Stated goal: Copy the lines of the listing below word for word, starting at the line containing "The image size is (490, 305)." and ending at the line containing "click(478, 194)".

Records from a collection
-- Begin --

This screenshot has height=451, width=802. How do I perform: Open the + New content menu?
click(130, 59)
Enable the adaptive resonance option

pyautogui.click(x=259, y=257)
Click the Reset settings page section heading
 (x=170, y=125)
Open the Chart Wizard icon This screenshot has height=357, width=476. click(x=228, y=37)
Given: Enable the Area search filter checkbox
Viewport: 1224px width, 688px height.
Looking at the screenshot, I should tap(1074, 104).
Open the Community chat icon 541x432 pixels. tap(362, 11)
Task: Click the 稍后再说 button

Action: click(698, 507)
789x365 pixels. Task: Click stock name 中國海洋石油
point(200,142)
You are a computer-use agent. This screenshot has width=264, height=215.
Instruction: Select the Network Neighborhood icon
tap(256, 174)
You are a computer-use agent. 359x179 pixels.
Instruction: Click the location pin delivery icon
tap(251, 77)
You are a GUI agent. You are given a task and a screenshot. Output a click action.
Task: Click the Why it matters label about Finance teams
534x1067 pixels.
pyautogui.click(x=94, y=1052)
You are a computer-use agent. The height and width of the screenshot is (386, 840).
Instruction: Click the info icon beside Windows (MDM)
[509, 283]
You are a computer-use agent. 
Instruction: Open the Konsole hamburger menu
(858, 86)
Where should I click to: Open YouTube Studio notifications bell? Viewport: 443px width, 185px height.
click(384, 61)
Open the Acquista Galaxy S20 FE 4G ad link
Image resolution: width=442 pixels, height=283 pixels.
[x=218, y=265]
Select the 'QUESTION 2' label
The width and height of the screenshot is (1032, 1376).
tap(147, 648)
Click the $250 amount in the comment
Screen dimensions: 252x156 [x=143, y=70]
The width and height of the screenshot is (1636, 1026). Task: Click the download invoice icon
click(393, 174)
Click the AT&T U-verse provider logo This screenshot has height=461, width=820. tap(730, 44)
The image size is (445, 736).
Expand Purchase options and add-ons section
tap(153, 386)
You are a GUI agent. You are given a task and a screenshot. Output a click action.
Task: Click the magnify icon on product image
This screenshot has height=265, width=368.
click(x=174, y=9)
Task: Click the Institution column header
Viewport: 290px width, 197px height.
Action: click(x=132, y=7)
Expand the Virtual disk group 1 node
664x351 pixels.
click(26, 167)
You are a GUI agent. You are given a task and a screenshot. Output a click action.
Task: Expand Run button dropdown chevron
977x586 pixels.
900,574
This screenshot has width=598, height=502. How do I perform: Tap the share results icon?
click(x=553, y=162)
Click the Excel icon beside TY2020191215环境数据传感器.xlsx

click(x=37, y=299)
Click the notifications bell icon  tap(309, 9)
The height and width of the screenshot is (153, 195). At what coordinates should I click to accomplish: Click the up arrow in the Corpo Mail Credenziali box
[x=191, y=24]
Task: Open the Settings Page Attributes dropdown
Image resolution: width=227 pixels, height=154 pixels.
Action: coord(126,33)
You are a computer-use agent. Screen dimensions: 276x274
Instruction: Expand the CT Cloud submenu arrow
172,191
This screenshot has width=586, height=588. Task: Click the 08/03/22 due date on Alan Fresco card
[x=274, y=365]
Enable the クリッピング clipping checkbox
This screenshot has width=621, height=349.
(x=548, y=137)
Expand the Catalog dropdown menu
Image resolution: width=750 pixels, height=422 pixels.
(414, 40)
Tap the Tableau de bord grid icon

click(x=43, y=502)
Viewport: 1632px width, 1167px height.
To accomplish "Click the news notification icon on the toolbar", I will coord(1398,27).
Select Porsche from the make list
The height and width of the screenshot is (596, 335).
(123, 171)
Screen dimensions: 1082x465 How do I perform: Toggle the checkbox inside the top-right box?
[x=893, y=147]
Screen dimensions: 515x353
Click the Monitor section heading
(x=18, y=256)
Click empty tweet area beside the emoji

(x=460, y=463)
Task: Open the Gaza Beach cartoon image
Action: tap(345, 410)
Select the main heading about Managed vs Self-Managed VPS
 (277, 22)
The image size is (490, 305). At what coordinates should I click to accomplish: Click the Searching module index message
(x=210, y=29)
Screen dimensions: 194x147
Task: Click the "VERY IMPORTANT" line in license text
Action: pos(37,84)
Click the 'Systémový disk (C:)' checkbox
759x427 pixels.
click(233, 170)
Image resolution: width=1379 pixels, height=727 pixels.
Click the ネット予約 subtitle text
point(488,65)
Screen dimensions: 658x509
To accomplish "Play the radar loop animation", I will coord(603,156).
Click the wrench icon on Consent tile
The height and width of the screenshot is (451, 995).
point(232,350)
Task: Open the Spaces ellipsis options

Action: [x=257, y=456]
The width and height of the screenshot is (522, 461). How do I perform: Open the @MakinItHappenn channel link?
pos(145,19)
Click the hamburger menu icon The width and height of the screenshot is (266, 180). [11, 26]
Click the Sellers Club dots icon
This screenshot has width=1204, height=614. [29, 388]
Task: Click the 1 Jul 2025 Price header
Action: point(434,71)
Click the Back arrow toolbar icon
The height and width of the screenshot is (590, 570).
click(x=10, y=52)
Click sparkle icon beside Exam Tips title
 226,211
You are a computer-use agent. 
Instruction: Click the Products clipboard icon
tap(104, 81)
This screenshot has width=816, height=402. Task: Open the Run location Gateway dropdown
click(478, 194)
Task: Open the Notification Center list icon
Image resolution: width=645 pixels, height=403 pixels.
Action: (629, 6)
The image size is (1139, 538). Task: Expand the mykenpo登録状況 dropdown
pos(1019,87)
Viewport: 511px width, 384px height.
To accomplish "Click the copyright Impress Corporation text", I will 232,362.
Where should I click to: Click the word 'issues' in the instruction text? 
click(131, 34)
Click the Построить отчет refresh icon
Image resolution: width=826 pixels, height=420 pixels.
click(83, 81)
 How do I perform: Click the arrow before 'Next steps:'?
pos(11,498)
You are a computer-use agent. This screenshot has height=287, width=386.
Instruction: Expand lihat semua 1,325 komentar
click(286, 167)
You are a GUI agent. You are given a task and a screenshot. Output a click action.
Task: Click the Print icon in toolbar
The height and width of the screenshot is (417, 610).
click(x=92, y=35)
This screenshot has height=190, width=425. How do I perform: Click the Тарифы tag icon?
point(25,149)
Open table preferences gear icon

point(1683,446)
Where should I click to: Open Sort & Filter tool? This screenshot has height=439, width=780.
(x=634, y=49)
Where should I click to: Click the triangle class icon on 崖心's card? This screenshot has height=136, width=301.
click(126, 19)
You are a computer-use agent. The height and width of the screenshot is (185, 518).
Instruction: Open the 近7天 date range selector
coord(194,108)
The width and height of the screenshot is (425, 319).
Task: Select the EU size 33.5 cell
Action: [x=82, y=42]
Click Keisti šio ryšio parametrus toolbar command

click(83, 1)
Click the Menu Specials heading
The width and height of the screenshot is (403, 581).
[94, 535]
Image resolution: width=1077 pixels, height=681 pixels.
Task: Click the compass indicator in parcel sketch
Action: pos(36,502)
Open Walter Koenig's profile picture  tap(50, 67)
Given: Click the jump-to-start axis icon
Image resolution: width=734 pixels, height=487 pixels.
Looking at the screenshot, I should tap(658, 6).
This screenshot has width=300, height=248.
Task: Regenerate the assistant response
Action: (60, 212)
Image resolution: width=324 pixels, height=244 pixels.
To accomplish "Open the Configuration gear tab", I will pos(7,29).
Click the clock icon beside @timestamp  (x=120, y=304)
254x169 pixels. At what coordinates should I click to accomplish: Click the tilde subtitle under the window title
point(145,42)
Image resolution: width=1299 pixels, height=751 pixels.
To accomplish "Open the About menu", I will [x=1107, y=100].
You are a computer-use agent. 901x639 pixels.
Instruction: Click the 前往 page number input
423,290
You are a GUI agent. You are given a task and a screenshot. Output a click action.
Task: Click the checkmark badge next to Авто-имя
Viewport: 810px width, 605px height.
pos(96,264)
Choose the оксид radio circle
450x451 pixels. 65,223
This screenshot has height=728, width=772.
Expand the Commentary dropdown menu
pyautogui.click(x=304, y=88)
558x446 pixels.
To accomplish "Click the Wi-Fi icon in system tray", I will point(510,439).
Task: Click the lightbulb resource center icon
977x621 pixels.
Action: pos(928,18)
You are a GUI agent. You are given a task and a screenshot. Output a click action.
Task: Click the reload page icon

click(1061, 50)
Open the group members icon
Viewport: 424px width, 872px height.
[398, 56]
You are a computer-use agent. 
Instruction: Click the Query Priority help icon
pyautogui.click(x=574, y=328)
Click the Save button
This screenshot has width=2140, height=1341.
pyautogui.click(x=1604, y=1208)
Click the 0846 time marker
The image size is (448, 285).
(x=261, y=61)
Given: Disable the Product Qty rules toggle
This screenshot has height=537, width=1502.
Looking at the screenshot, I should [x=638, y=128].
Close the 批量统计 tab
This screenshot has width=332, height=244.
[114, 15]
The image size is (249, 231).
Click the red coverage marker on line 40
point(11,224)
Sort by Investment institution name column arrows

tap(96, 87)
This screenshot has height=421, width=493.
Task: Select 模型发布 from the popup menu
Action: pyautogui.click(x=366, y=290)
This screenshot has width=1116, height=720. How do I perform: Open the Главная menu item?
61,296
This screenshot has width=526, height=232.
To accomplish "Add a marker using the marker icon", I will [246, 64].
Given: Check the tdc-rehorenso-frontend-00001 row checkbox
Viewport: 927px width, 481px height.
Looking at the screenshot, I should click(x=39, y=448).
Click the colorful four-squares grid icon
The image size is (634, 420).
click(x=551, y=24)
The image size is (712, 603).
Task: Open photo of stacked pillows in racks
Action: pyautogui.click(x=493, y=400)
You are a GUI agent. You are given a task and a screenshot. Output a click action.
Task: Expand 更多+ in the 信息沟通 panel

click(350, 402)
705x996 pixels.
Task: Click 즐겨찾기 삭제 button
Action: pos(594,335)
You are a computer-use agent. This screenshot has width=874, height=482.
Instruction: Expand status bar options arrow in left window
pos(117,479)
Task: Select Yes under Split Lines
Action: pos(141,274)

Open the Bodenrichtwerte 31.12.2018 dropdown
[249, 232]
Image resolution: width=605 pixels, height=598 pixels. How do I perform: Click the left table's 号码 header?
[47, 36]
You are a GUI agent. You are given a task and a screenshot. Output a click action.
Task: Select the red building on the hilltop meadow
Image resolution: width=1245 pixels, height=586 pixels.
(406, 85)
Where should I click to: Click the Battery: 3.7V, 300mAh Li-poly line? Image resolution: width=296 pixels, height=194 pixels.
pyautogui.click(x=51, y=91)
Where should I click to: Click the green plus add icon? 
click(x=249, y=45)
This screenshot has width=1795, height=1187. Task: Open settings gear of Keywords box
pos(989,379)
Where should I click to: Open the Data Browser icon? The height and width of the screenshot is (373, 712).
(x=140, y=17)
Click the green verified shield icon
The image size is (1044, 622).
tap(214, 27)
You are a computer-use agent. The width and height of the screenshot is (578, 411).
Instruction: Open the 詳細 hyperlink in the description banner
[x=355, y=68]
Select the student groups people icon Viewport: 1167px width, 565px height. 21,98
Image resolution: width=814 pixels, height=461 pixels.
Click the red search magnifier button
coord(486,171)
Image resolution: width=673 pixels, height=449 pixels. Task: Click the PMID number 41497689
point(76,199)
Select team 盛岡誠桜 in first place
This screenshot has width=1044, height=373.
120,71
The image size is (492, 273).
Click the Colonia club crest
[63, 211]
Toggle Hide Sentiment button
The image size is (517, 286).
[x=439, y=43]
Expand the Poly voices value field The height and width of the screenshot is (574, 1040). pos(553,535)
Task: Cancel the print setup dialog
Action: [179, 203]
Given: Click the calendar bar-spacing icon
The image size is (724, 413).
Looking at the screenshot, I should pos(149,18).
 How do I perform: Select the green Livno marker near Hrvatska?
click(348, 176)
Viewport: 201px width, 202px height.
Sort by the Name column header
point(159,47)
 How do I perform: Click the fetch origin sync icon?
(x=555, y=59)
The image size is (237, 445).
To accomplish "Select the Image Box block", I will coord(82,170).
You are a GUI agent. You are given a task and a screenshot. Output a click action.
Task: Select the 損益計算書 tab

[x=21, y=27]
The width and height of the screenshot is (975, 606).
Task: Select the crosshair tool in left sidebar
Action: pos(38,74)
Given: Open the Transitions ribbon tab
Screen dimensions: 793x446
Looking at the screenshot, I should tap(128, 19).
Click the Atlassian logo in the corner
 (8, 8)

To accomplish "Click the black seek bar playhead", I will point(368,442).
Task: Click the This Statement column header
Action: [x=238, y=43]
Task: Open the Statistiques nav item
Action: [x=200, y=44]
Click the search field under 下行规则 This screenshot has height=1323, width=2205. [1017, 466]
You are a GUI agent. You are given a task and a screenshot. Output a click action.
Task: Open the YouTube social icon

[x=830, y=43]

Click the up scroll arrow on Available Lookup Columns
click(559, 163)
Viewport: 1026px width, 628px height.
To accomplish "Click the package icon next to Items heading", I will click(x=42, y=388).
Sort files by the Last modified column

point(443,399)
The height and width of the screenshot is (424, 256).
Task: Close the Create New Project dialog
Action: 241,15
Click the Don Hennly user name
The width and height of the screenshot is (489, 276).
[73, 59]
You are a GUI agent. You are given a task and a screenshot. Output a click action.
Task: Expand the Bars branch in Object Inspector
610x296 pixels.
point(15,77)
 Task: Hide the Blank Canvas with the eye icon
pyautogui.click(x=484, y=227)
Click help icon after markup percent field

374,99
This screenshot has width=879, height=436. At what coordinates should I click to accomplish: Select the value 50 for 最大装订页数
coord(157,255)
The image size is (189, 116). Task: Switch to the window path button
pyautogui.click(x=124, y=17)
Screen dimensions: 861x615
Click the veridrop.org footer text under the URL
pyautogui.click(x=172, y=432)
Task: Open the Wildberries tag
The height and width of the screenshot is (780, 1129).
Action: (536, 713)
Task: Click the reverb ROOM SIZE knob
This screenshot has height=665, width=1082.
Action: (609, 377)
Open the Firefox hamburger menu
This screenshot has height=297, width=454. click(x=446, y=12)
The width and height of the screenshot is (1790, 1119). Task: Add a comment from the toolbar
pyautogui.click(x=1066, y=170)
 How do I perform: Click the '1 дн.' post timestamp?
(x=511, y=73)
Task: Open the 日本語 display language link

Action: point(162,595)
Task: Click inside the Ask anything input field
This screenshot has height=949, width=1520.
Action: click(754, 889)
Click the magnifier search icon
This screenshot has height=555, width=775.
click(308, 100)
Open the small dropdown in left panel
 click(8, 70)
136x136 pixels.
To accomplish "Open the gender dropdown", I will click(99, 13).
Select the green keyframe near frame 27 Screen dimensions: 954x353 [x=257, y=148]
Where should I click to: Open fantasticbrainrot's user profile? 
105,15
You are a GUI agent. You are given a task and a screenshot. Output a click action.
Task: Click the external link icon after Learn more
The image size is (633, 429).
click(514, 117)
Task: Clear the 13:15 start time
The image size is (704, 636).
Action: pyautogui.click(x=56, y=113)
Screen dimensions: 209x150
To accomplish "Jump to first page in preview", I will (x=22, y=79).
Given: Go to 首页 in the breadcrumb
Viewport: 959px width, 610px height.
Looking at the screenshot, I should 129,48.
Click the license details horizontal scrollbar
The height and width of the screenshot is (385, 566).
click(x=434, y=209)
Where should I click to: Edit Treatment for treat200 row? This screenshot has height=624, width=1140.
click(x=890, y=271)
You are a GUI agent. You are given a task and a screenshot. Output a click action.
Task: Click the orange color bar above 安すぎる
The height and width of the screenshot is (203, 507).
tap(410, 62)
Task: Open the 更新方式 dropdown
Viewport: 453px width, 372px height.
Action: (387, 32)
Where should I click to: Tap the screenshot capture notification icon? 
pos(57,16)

-- End --

Problem solution:
The image size is (490, 305). At what coordinates should I click to accomplish: Click the Searching module index message
(x=210, y=29)
Screen dimensions: 194x147
Task: Click the "VERY IMPORTANT" line in license text
Action: pos(37,84)
Click the 'Systémový disk (C:)' checkbox
759x427 pixels.
click(233, 170)
Image resolution: width=1379 pixels, height=727 pixels.
Click the ネット予約 subtitle text
point(488,65)
Screen dimensions: 658x509
To accomplish "Play the radar loop animation", I will coord(603,156).
Click the wrench icon on Consent tile
The height and width of the screenshot is (451, 995).
point(232,350)
Task: Open the Spaces ellipsis options

Action: [x=257, y=456]
The width and height of the screenshot is (522, 461). How do I perform: Open the @MakinItHappenn channel link?
pos(145,19)
Click the hamburger menu icon The width and height of the screenshot is (266, 180). [11, 26]
Click the Sellers Club dots icon
This screenshot has width=1204, height=614. [29, 388]
Task: Click the 1 Jul 2025 Price header
Action: point(434,71)
Click the Back arrow toolbar icon
The height and width of the screenshot is (590, 570).
click(x=10, y=52)
Click sparkle icon beside Exam Tips title
 226,211
You are a computer-use agent. 
Instruction: Click the Products clipboard icon
tap(104, 81)
This screenshot has width=816, height=402. Task: Open the Run location Gateway dropdown
click(478, 194)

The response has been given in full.